I started going to bed mad. I woke up mad. I showered mad. I eventually started looking for more stuff to get mad over because it was the only “productive” thing I felt like I could do socially distanced from the world.
I’d snap a lot more. Find myself arguing over nothing. Just so I could prove a point or get someone on my side of the fence.
In the bigger picture, though, I am a puny and insignificant asset to pretty much any cause. I don’t have money or connections or even brute strength. The best I can do is call someone a “fucking idiot” in a Facebook comment.
Also, me retweeting something does nothing, contrary to popular belief.

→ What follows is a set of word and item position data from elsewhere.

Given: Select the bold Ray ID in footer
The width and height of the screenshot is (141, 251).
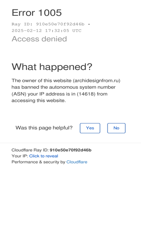Looking at the screenshot, I should [71, 150].
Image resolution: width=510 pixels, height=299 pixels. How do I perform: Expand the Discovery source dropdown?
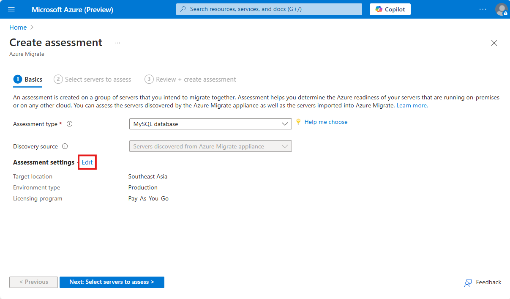click(210, 146)
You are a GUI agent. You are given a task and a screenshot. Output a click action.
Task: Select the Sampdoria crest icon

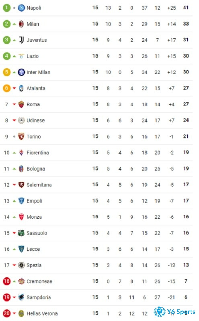point(21,297)
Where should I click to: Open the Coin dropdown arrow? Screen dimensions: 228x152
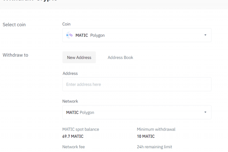click(205, 35)
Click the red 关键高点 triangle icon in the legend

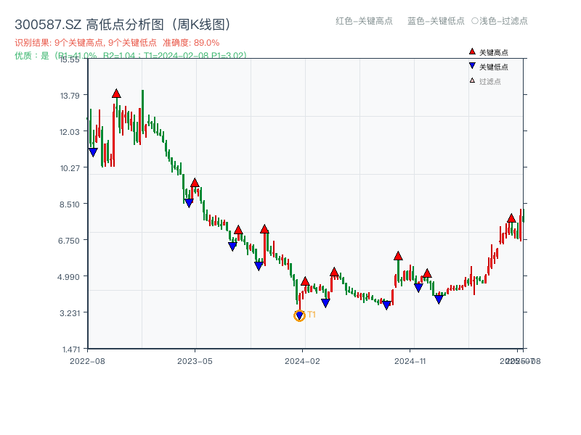click(x=471, y=51)
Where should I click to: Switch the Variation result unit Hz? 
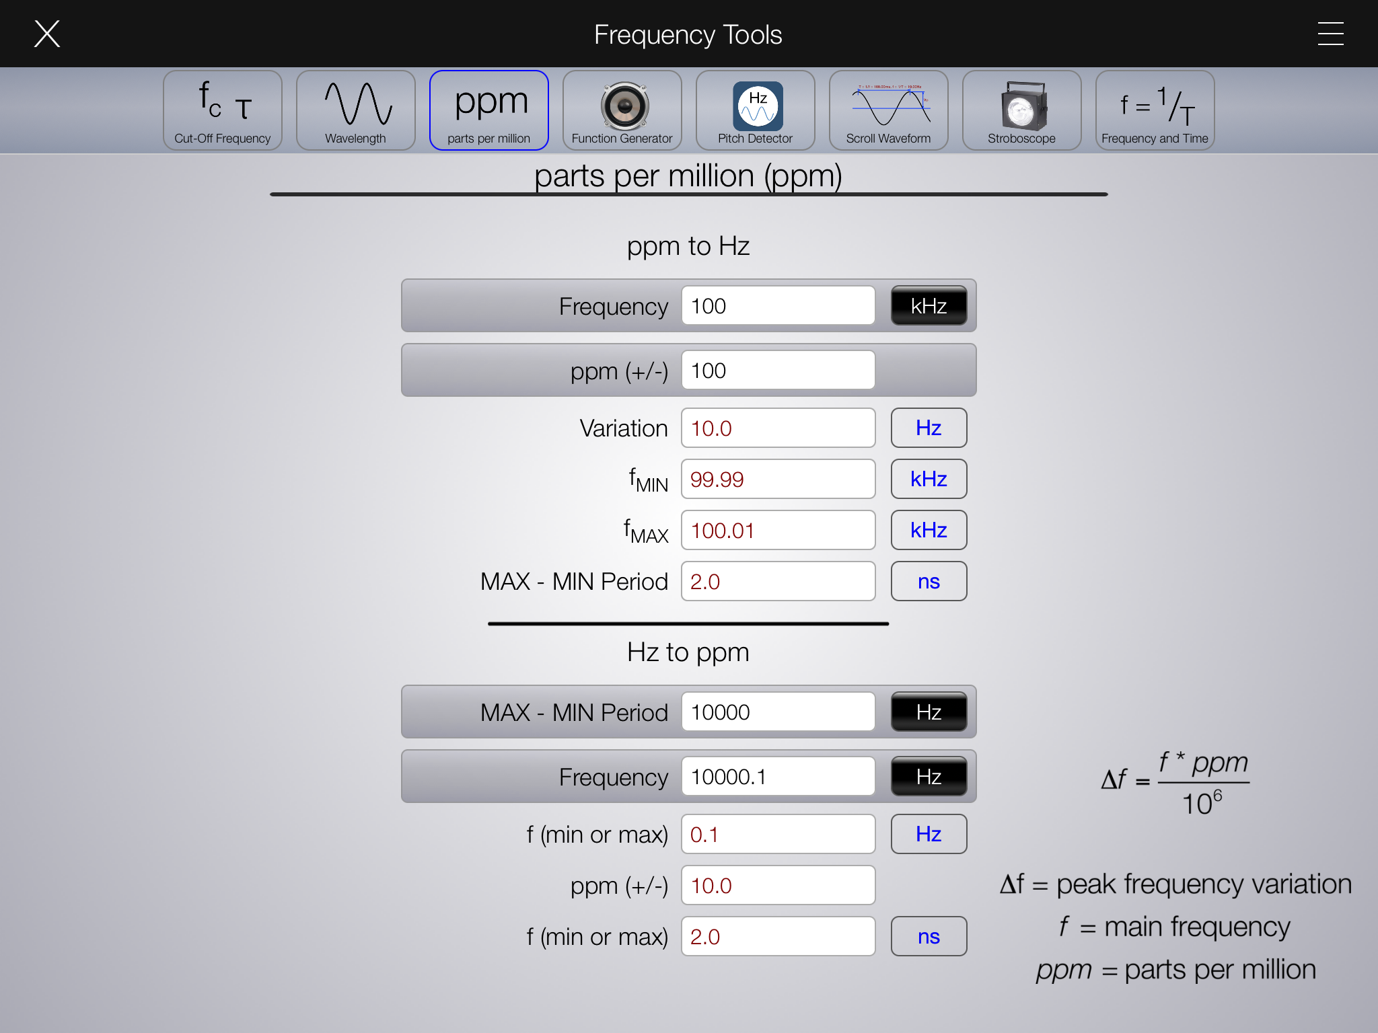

There are a lot of awful events are going on right now, there is no question about it. A lot of progress should be getting made. A pandemic is going on. Entire states are on fire.
Anger should be a productive fuel, but not a destructive one. As much as I’d like to delete certain political leaders from existence or restructure entire infrastructures on a national level overnight, the realization that change is (unfortunately) a painfully slow process has led me to restructure my priorities.
“I’ll do what I can.”
It’s that easy folks.
Thanks for coming to my TED Talk
Can’t have the UN impose sanctions against a country you condemn? Don’t get mad. Close the laptop, turn off your phone, and go try yelling over the fence at your nearest embassy. Does it do anything?
Good job, you have tried your best.
It’s not that I don’t care, but posting all over social media what you’re upset at or what you want others to rage over is not the only way of showing that you’re invested in the cause.
I remember reading the story about a family’s gender reveal party starting a blaze that consumed over 300,000 acres in California and Oregon.
The amount of rage-induced explosive payload that I wanted to [ONLY] metaphorically deliver to everyone present would have made even the United States’ military jealous. The amount of rage-induced fist payload I would deliver, however.
All in all, though my blood reached a steady 212F, there’s nothing I can do.
Politically, this is applicable as well. As much as I know many of you would like the other party’s voters to kiss asphalt at 100mph, there’s really only a handful of actions you can take:
Vote. Easy does it, just go check some boxes and boom, 0.0000000006% of the voter pool has been moved in your favor. Just do it.
Donate. Because money is the root of all evil, giving money to your organization will further its spending capabilities and therefore, reach a wider audience.
Join in the movement. Go to protests, go to meetups, show up, document, invite.
Have a productive conversation. That guy I called a “fucking idiot” on Facebook? Yeah, no. That’s not how you move forwards. In chess, we would call it a stalemate at best. Blind rage only hurts progress especially if you alienate the opposing side from the get-go.
So the next time you find yourself screaming “la la la” with your fingers in your ears as someone across you with a red hat with white text is howling a campaign slogan, take a moment to realize you are accomplishing nothing.
The less angry we are, the less on edge. The less on edge, the less stressed out. The less stressed, the happier we are. The happier, well, the better things turn out. Can you imagine if everybody in the world was just 15% happier?
Sounds great, doesn’t it?
Unless you’re still thinking, “yes, but not THOSE people.” Then you’re the one that’s kicking down my office door with an easel and gun.